A climate change bill that would help Massachusetts get closer to its 2050 objective of net-zero greenhouse gas emissions was signed into law by the state’s governor.

The legislation, which was approved by Republican governor Charlie Baker, promotes the growth of offshore wind and solar energy and grants some local governments the right to restrict the use of fossil fuels in construction projects. By June 30, 2027, the state is mandated under legislation to acquire around 5,600 MW of offshore wind generating capacity, an increase from the prior goal of 4,000 MW.

The measure also eliminates a cap on wind project costs and gives the Department of Energy Resources final project selection authority.

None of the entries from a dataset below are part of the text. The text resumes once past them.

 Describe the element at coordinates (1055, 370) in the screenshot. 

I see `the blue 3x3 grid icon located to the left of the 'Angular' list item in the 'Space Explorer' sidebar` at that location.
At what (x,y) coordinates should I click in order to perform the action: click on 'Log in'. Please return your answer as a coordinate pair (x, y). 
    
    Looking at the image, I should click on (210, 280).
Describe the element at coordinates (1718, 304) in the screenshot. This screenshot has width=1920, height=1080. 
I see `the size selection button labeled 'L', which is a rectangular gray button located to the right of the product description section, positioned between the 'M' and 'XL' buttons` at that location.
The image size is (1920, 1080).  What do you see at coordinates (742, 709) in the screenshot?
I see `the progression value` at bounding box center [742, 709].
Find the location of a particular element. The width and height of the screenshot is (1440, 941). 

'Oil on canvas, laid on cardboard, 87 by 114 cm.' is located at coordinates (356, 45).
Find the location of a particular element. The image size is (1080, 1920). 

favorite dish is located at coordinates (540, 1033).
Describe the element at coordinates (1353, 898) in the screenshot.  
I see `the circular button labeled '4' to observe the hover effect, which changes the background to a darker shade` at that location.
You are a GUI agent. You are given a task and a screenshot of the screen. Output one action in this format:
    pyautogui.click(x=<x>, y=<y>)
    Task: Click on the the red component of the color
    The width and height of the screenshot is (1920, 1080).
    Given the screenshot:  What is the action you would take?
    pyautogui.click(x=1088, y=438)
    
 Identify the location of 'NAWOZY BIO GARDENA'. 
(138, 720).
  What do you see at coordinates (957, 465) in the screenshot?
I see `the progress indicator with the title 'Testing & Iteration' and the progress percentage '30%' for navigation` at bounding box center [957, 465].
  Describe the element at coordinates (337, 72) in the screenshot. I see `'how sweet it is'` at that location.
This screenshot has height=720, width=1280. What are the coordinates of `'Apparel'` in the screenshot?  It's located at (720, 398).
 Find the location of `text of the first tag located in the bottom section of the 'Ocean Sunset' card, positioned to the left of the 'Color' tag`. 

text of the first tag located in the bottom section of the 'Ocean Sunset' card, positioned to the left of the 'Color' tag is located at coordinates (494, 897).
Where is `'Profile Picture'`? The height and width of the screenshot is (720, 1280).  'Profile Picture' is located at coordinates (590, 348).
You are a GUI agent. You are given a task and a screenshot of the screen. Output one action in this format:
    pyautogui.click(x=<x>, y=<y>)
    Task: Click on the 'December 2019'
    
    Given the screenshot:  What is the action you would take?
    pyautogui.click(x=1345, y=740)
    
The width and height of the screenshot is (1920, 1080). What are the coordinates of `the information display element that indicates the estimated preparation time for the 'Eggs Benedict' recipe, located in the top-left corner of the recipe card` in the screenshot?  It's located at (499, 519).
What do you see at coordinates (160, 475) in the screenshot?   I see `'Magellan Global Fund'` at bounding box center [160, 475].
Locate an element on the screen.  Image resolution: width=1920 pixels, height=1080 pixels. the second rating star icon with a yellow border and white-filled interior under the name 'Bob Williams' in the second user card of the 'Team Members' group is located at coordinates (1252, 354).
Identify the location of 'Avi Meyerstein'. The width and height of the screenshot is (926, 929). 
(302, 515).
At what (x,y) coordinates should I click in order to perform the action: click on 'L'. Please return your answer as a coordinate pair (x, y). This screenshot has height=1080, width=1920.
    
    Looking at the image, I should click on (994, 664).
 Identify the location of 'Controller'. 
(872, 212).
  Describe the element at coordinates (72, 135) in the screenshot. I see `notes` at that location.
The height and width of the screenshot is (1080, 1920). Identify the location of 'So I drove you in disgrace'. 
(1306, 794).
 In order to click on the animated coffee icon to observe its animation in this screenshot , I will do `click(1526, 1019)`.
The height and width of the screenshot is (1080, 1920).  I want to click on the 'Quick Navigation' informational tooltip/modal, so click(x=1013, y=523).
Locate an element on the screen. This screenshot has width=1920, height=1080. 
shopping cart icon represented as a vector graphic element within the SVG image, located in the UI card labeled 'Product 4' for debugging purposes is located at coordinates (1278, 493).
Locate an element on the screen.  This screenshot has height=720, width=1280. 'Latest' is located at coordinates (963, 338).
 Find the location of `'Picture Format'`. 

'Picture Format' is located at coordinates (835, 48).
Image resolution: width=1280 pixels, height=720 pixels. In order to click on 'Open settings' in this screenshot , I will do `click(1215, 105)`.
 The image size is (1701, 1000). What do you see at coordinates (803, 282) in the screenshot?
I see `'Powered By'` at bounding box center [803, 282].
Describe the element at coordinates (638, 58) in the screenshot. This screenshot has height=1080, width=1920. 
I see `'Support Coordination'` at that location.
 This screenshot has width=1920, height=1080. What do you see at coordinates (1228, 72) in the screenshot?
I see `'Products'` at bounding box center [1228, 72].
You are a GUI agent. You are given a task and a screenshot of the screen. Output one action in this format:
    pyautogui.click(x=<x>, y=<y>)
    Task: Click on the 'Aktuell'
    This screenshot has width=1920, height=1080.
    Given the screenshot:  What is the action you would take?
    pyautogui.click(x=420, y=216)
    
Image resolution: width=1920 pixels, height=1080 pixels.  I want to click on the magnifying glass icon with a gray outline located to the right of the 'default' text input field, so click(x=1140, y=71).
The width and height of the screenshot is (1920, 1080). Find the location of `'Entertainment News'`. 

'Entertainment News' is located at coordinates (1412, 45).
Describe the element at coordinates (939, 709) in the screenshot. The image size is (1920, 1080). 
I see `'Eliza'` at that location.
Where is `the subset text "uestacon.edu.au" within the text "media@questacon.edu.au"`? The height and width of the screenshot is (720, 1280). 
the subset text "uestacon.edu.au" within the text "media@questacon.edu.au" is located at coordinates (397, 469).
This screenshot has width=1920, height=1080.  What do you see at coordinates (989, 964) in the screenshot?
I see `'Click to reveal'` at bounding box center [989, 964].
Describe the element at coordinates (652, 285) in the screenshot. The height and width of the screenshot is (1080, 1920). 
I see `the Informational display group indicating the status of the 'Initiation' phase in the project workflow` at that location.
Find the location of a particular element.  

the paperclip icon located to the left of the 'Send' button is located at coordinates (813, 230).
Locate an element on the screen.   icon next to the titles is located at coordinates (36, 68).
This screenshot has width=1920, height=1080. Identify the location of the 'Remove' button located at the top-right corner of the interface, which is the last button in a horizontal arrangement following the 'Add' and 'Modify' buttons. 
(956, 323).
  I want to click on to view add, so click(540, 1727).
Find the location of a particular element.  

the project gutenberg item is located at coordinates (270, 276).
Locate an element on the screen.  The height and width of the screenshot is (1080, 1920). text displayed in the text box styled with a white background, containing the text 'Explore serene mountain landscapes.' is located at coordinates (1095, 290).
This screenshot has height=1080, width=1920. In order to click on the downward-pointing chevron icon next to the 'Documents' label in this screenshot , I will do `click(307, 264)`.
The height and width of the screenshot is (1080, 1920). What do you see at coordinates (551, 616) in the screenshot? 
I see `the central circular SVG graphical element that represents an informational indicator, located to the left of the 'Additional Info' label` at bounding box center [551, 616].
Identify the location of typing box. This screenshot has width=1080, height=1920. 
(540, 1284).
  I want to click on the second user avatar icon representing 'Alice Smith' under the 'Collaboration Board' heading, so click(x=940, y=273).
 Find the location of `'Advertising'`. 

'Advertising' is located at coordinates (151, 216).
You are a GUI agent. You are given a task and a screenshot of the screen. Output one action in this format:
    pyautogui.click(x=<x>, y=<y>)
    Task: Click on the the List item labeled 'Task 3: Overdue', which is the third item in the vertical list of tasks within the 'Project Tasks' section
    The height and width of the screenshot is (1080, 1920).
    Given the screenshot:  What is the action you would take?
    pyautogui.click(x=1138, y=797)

According to Susannah Hatch, regional lead for offshore wind in New England, this law will not only provide the crucial funds needed to scale up offshore wind to the level required to combat global warming, but it will also guarantee it is developed fairly and sustainably. This law proves that when implemented properly, policy can promote a diverse and inclusive shift to renewable energy while also opening up possibilities for all workers and communities throughout the Commonwealth.

The law also has grid modernisation as a priority.

Electric utilities are required to create a modernization plan to proactively upgrade the transmission and distribution lines in order to strengthen reliability and allow for a greater use of distributed energy resources and renewable energy.

In order to account for future developments in renewable energy, the modernization plans must include 3 phases of planning horizons for electric demand, including a 5-year prediction, a 10-year forecast, and a demand assessment until 2050.

By April 1, 2023, the Grid Modernization Advisory Council must receive each electric utility’s initial modernization plan for review.

According to the CEO of PowerOptions, the largest energy-buying group in New England, Heather Takle, this bill will assist in supplying reliable and inexpensive electricity across the state, expediting attempts to electrify the grid and providing vital resources for offshore wind technology.

The first large-scale offshore wind farm in the United States will be located off the coast of Massachusetts. An immediate focus on port modifications to facilitate industrial activities is essential for the success of offshore wind projects, notably Vineyard Wind 1.

Barnstable witnessed the ground-breaking for Vineyard Wind 1 in November. The partnership between Avangrid Renewables and Copenhagen Infrastructure Partners will eventually be able to produce 800 MW of electricity, which is sufficient to supply sustainable energy to more than 400,000 homes.

The Clean Energy Investment Fund is established by the new climate law to encourage clean energy infrastructure development, including port and canal construction.

The proposal would also raise the subsidy for buying and leasing specific zero-emission passenger vehicles to $3,500, provide buyers who trade in a gas-powered vehicle an additional $1,000, and require that all new car sales be zero-emission beginning in 2035.

By 2040, the Massachusetts Bay Transportation Authority must convert its entire transit fleet to zero emissions. Additionally, the law would permit the installation of solar panels on farms as long as they don’t interfere with horticultural or agricultural activities.

Furthermore, it permits 10 cities and towns to mandate all-electric, fossil-fuel-free new development, with the exception of health care buildings and life sciences labs. One of the lobbying organisations applauding the bill’s signing was the Union of Concerned Scientists.

In a statement, the Cambridge-based organisation promised to “boost further development of responsible sustainable energy” and aid the state in its transition away from fossil fuels.